Pizza Man is a 1991 comedy film starring Bill Maher and Annabelle Gurwitch; written and directed by J.F. Lawton, who was credited as J.D. Athens.

==Plot==
Elmo Bunn is an L.A. pizza delivery man with a reputation for never having delivered a cold pizza or being stiffed on a bill.
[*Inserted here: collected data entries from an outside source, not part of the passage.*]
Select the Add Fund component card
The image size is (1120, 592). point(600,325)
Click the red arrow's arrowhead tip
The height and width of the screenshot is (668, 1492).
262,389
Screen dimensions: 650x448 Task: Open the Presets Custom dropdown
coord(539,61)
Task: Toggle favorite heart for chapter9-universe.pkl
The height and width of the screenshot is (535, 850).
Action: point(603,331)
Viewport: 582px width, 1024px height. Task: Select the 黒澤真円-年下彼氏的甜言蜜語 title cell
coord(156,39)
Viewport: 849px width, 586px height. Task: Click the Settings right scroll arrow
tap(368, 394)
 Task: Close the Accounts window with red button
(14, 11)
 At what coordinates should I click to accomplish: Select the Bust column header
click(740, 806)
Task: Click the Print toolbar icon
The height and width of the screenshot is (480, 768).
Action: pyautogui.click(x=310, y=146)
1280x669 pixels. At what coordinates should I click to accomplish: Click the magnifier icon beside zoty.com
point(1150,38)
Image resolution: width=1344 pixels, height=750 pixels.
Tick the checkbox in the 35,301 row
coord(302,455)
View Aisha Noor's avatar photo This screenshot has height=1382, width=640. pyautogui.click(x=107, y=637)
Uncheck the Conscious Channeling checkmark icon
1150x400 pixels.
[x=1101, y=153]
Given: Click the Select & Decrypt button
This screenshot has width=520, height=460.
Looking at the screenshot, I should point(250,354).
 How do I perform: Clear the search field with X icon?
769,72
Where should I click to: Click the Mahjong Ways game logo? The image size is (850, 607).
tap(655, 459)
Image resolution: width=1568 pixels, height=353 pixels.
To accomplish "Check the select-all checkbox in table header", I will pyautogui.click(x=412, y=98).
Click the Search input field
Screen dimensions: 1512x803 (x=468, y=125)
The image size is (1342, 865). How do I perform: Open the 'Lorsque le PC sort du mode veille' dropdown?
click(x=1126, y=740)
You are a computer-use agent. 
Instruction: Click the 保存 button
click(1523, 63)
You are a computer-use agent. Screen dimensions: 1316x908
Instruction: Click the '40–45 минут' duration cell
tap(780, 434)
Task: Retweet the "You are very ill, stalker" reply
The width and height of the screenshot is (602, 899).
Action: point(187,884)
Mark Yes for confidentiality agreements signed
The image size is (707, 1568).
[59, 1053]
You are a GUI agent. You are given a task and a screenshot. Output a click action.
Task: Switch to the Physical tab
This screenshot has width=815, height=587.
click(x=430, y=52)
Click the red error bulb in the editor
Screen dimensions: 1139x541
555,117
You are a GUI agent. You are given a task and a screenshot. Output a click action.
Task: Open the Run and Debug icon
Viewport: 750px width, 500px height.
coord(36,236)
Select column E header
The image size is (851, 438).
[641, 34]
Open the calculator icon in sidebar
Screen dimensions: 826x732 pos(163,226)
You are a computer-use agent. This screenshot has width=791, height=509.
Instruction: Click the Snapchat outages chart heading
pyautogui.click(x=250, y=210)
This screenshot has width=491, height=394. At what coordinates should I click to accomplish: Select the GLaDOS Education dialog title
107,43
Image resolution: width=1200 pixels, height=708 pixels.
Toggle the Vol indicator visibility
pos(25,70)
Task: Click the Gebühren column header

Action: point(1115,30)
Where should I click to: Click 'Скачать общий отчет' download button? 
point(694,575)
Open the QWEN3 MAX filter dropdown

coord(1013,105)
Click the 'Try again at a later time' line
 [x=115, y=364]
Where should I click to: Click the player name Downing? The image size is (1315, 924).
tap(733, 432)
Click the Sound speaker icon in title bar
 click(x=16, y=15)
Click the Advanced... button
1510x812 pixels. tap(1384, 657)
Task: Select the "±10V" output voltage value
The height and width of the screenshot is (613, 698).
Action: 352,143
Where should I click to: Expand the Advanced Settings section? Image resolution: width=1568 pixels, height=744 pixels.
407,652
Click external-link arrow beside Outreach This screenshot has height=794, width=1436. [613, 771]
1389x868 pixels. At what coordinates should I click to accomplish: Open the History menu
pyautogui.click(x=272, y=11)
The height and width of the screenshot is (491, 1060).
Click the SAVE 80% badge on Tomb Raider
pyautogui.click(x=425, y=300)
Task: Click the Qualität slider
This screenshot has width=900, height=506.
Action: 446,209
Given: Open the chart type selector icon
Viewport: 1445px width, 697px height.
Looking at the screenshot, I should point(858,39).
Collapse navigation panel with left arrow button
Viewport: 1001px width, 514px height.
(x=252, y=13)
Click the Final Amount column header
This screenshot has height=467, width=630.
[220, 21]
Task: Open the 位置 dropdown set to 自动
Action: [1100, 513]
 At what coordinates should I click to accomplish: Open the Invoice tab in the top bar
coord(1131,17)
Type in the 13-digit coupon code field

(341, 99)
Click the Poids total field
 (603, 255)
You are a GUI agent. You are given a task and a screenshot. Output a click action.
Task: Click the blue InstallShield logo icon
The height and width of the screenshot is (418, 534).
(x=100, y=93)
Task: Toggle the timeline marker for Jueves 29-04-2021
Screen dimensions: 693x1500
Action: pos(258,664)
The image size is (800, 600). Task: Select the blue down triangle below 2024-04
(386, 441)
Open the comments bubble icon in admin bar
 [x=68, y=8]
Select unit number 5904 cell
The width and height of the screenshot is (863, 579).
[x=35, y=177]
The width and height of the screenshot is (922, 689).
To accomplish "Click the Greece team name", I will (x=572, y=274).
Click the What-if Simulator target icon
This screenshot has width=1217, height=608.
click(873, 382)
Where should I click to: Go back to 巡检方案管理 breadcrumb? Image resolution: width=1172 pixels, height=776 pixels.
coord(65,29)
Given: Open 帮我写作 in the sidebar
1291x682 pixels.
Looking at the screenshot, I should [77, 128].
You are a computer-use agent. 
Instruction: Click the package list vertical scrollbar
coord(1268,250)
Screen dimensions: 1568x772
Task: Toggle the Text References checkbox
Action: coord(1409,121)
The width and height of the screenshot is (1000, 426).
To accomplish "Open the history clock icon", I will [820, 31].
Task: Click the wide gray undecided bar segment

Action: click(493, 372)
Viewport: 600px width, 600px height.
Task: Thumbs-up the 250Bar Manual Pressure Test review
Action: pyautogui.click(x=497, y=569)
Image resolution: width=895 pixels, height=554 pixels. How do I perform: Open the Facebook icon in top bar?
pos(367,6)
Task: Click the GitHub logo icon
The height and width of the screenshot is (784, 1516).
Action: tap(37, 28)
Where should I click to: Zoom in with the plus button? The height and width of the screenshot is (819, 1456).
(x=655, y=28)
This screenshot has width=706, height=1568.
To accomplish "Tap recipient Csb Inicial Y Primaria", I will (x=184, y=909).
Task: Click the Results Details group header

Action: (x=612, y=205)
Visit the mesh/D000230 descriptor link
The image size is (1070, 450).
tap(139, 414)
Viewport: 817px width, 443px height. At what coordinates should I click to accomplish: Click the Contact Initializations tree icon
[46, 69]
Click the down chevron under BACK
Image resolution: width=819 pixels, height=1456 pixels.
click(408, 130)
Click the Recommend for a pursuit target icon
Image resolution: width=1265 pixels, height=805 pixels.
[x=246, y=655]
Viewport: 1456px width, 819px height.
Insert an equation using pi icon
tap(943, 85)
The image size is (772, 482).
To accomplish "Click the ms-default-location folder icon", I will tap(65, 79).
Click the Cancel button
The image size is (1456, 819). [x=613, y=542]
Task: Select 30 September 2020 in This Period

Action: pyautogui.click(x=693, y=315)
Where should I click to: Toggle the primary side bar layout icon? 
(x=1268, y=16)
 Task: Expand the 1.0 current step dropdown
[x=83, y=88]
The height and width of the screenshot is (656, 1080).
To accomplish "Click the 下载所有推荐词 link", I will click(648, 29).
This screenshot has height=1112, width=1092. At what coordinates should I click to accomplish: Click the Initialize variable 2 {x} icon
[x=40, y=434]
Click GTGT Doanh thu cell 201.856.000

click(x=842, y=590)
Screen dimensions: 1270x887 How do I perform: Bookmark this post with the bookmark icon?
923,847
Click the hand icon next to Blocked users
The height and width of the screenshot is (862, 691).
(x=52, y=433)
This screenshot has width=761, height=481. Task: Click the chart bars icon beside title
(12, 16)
When a call comes into his shop for an extra-large with sausage and anchovies to go to a dangerous part of East Hollywood, Elmo knows he's in for trouble.

==Credited cast==
- Bill Maher as Elmo Bunn
- Annabelle Gurwitch	as The Dame
- David McKnight as Vance
- Bob Delegall as Mayor Bradley
- Bryan Clark as Ronald Reagan
- Arlene Banas as Marilyn Quayle
- Ron Darian as Michael Dukakis
- Jeff Hawk as Dan Quayle
- Jim Jackman as Mike Milken
- Clyde Kusatsu as Former Prime Minister Nakasone
- Francine Lee as Anan
- John Moody	as Bob Woodward
- Sam Pancake as The Kid
- Simon Richards as Donald Trump
- Andy Romano as The Hood
- Cathy Shambley as Geraldine Ferraro

==Critical reception==
The Los Angeles Times wrote in a review of the film, "Lawton has a real winner in Maher, a hairy-chested macho guy with a great sense of humor, and with also the femme fatale of his plot, Annabelle Gurwitch, who has no trouble being glamorous and funny at the same time."